* [Source data]
=-=-=-=-=

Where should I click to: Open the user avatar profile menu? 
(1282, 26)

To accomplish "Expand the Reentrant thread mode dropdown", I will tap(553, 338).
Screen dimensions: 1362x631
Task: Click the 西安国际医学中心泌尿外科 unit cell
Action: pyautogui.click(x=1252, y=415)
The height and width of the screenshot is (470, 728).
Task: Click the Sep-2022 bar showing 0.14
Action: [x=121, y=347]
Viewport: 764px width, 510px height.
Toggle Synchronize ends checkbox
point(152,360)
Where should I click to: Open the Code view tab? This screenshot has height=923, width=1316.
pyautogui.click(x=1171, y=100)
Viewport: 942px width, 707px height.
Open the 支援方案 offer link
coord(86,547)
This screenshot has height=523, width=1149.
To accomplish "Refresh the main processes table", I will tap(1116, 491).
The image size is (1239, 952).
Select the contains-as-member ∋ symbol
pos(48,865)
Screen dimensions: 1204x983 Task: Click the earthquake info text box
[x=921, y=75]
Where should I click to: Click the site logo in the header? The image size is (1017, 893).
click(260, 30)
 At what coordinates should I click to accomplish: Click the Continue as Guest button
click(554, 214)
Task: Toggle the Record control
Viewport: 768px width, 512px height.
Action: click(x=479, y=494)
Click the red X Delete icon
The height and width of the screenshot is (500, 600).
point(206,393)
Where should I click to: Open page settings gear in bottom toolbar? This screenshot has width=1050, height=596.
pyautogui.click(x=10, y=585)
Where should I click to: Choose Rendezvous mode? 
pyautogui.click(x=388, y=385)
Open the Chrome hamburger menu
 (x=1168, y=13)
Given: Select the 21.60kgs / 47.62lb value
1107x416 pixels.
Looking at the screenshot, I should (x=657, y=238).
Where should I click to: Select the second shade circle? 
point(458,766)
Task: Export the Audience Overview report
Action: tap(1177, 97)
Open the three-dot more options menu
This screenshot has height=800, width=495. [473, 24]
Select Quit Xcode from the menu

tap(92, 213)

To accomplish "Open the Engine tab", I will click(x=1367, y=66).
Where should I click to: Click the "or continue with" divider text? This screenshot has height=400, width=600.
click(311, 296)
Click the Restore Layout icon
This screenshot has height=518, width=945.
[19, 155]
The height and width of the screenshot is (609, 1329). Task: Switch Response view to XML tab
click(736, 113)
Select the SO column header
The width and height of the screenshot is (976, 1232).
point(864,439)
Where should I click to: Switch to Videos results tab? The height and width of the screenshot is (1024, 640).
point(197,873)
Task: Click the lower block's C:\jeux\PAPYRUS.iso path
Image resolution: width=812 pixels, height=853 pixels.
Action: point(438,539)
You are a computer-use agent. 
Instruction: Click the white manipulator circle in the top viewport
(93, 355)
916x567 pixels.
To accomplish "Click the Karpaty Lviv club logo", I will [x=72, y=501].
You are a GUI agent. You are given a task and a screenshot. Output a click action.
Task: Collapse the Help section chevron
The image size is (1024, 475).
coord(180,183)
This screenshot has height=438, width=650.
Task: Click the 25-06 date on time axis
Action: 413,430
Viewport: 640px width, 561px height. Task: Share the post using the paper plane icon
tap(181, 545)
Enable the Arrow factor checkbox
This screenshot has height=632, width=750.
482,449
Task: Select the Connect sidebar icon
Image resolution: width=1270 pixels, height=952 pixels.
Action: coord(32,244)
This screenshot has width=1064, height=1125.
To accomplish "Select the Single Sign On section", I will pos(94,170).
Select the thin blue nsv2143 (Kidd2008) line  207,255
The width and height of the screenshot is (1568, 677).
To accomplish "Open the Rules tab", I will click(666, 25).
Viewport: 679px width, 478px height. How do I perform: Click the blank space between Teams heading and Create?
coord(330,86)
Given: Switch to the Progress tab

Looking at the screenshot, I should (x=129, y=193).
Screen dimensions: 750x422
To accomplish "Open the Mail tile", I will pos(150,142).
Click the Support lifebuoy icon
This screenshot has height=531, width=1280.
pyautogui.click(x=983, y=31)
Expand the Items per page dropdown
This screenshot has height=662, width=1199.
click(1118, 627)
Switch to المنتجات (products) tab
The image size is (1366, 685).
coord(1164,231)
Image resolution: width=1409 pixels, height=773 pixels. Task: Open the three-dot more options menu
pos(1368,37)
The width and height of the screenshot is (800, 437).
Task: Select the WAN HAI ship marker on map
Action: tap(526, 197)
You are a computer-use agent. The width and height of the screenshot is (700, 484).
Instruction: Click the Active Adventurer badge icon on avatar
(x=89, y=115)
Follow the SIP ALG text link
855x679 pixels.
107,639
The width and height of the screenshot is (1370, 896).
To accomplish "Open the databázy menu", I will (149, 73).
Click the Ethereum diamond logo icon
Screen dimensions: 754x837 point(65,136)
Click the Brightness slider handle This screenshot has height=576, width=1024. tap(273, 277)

=-=-=-=-=

* [YOUR TASK] What is needed is the number of lines above that include the string "computer", and nothing else.

* [TASK RESULT] 2